The architecture, the trees and the lush spring breezes from the bay are the best of Beaufort. After you run out of shops to visit, you can visit some of the historic houses, so charming and evocative of another era. There are numerous excellent examples, and a walk around will remind you slightly of a walk around Nantucket town, or Edgartown, only with a distinct southern flavor.
It is the second oldest town in South Carolina, chartered in1711. Only Charleston is older. It was wealthy before the Civil War. Beaufort was occupied by Union troops during that entire war, so it was not touched by battles, burning or destruction.

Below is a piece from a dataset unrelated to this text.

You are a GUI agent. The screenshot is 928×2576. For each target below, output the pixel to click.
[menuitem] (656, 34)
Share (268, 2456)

Beaufort is protected from the ocean by several islands that surround it. The most famous is probably Parris Island, where many a marine recruit has trained. Also well known is St. Helena Island for its “Gullah” residents, who are descended from former slaves. Penn Center is located on St. Helena in a grove of Spanish moss hung trees. It was founded in 1862 as the first Quaker school for former slaves, and has now been restored as a center for Gullah culture. This traditional language, a mix of English and various African dialects, has been preserved by the isolation of these former slaves on these islands. No bridges were built to many of these barrier islands until this century when they became valuable for their vacation home possibilities.

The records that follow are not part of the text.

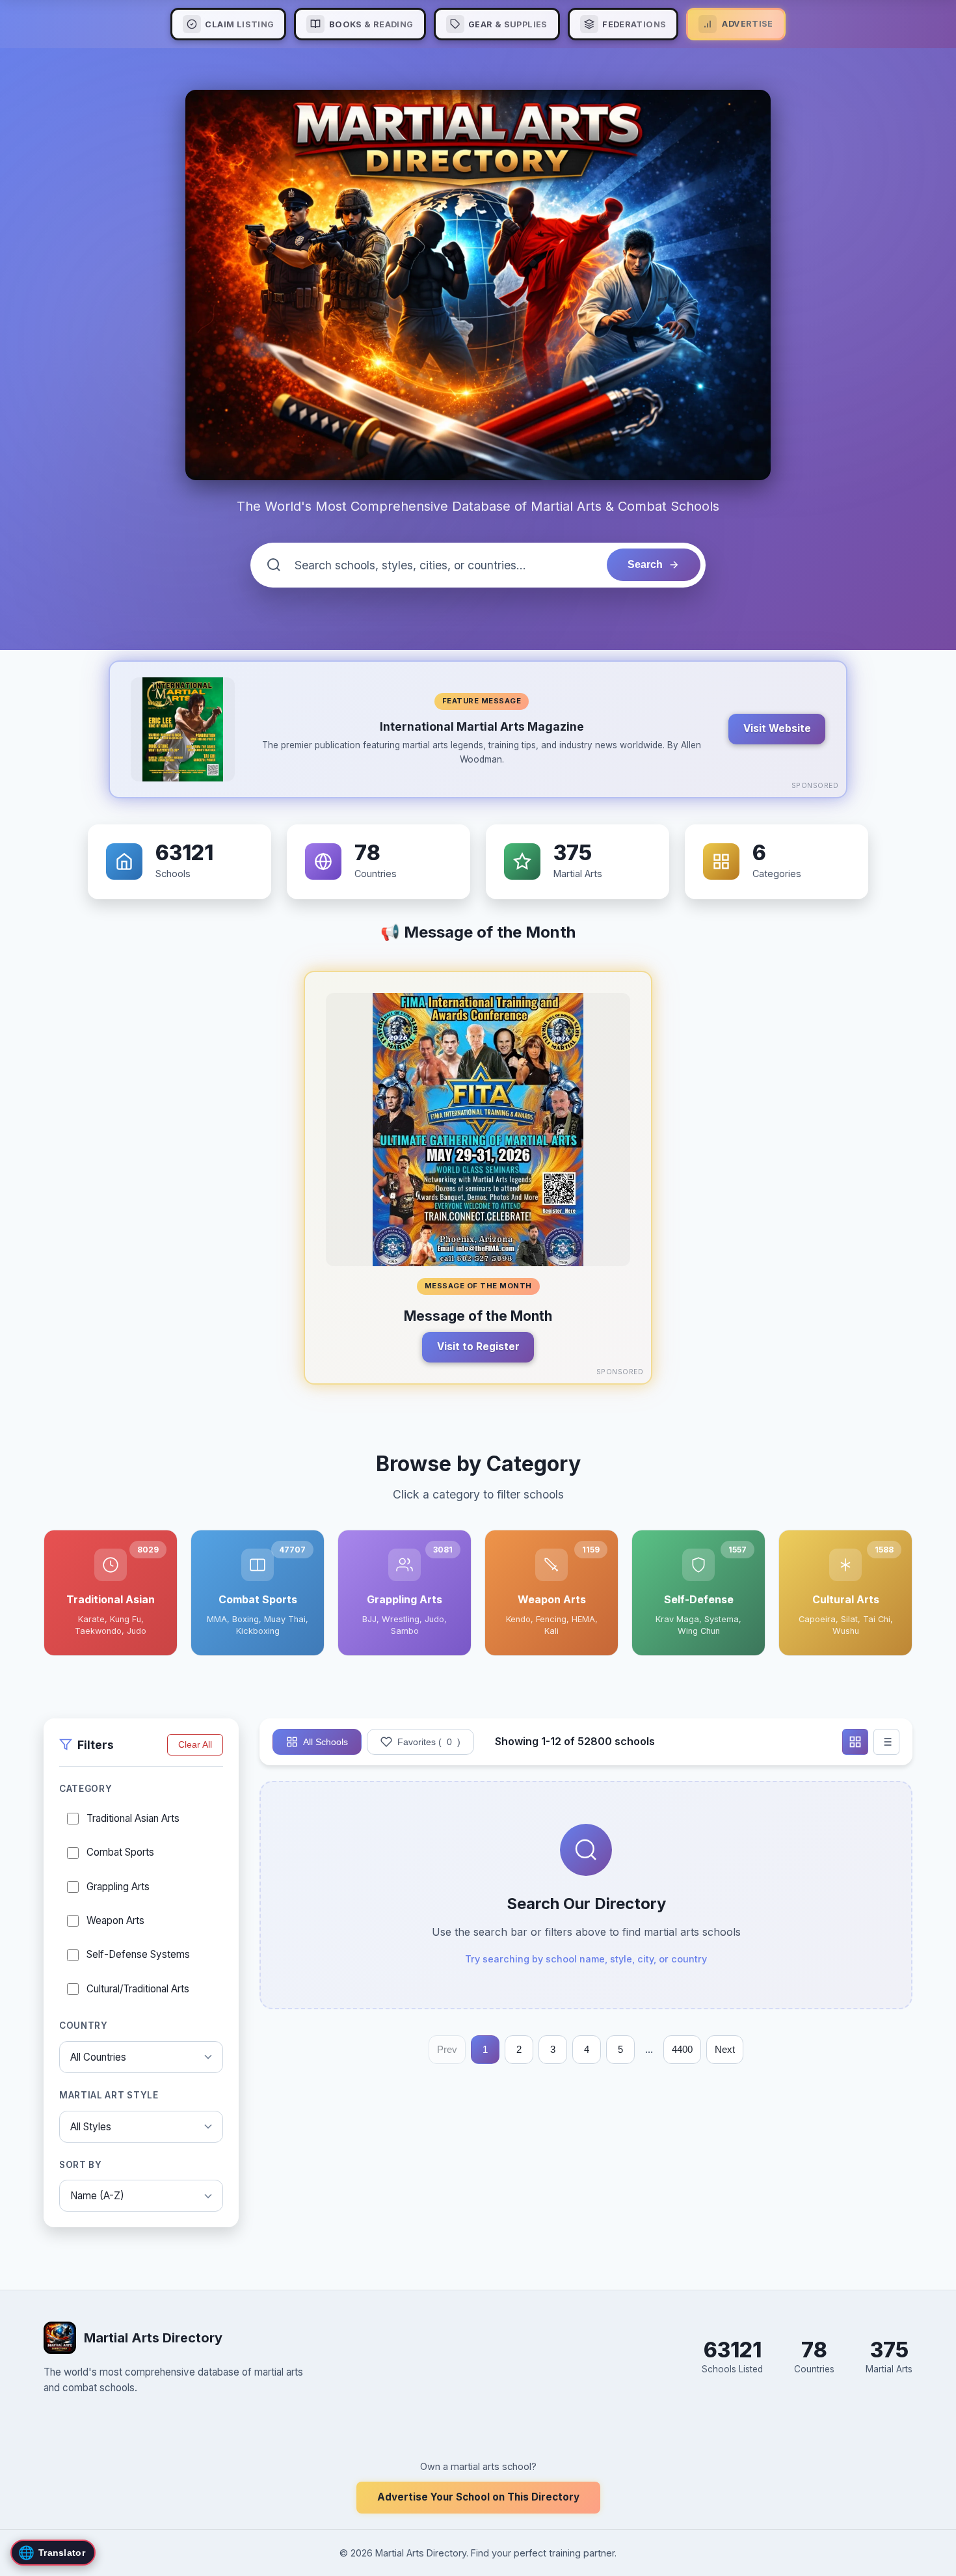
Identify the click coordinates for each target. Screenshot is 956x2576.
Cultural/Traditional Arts (137, 1988)
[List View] (886, 1742)
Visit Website (777, 728)
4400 (682, 2049)
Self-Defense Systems (138, 1954)
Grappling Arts (118, 1886)
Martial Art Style (109, 2094)
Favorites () (428, 1742)
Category (85, 1788)
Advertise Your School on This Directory (478, 2497)
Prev (447, 2049)
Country (83, 2025)
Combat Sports (120, 1852)
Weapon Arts (115, 1920)
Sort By (80, 2164)
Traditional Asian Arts (132, 1817)
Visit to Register (478, 1346)
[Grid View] (855, 1742)
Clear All (195, 1745)
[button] (478, 729)
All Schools (325, 1742)
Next (725, 2049)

Many northerners are also retired or winter at Dataw Island, which boasts two major golf courses. Hunting Island is way out on the ocean, and it boasts a long finely sanded beach. It is a major state park of some 5000 acres, including huge groves of tall palm trees. There is also a 19th century lighthouse that is a very popular landmark, which was formerly located approximately one-quarter mile from the shoreline. I found it quite intriguing that the sea has cut away the northern end of the island, which is what endangered the lighthouse, causing it to be disassembled and reconstructed one mile south of its old location. It is the only lighthouse in South Carolina that is open to the public. Sadly the same sea currents are continuing to erode the beach and undermine the tall palm trees. It’s still very much worth the long drive out from Beaufort.
I didn’t have time to take an island cruise, but there are such things in Beaufort, and I would certainly recommend one to seethe river and the wildlife and the salt marsh ecosystem.

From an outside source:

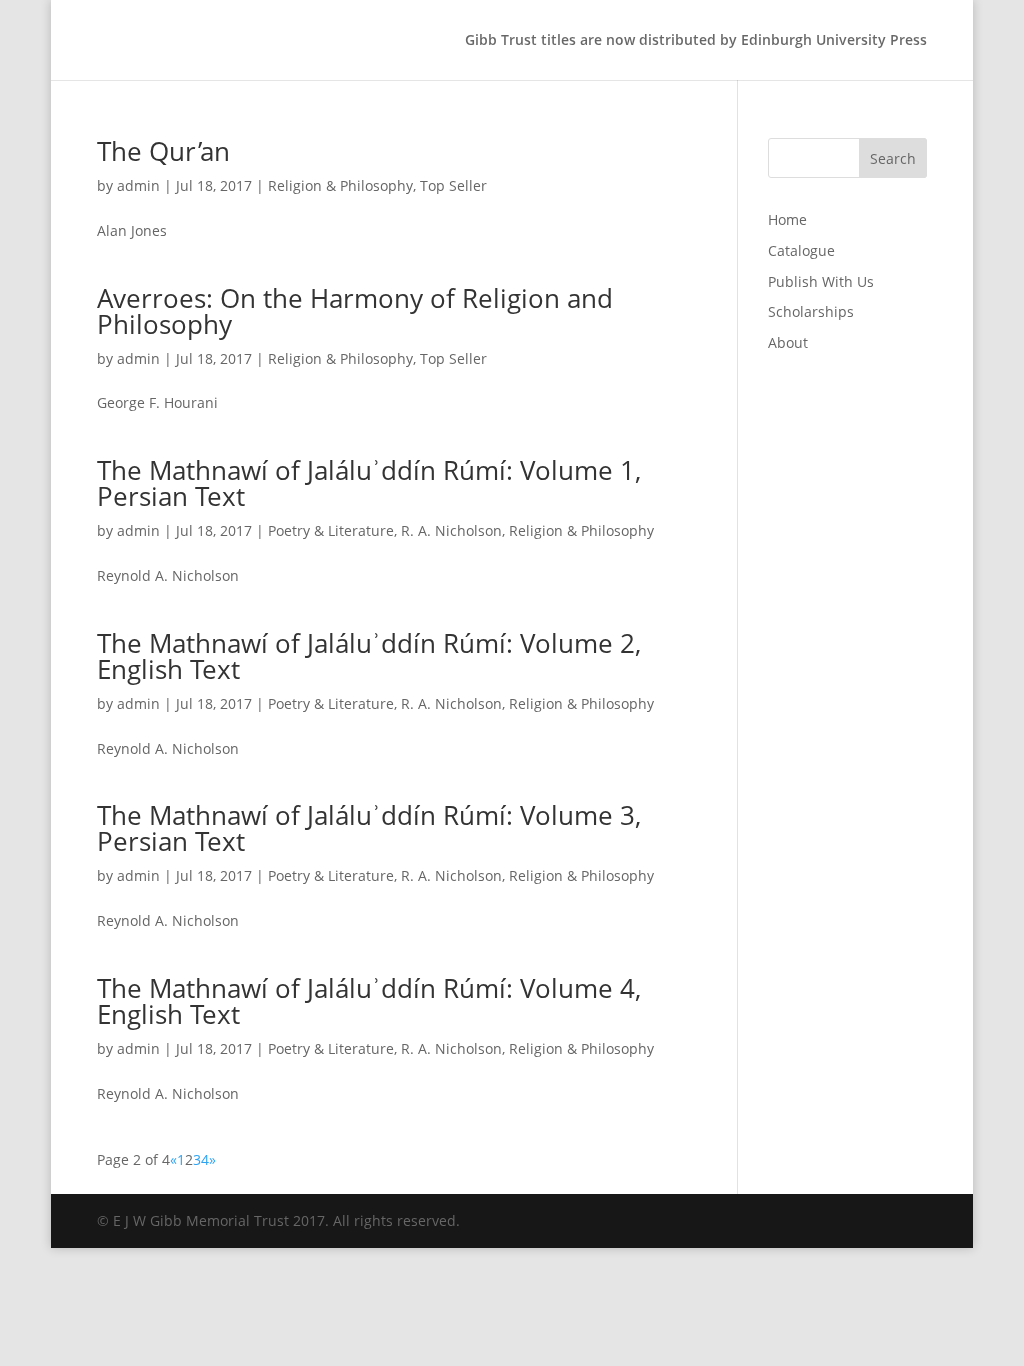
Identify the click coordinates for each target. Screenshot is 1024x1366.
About (788, 342)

In addition, if I were more of a fisherman, I’d be sure to try sport fishing, many kinds of which are available in these here parts. As a matter of fact, there are at least two locations where shrimp boat fleets are to be spotted. Remember FORRESTGUMP? It was filmed in this Beaufort area. It’s a great place to eat shrimp, so don’t miss that treat. In fact, the Gullah food is worth a try also, things like red beans and rice, shrimp burgers, and Frogmore stew. This latter is named after an area of St. Helena’s island.
There is a lot more to see in this area. I would dearly love to go back to see more shops, take a walking tour of historic Beaufort, walk on the beach, to see it all from the water, and of course to try more of the restaurants. Meanwhile, the male member of the family could tour Parris Island, which is more of a “guy” thing.
For a preview, try watching one of the following movies on video, which the local people proudly advertise as having been filmed in the area: CONRACK, THE GREAT SANTINI, THE BIG CHILL, THE PRINCE OF TIDES, FORREST GUMP, and G.I.JANE.
Betsy Shequine hopes that John Nelson puts Beaufort on his wish list, or at least watches all those movies.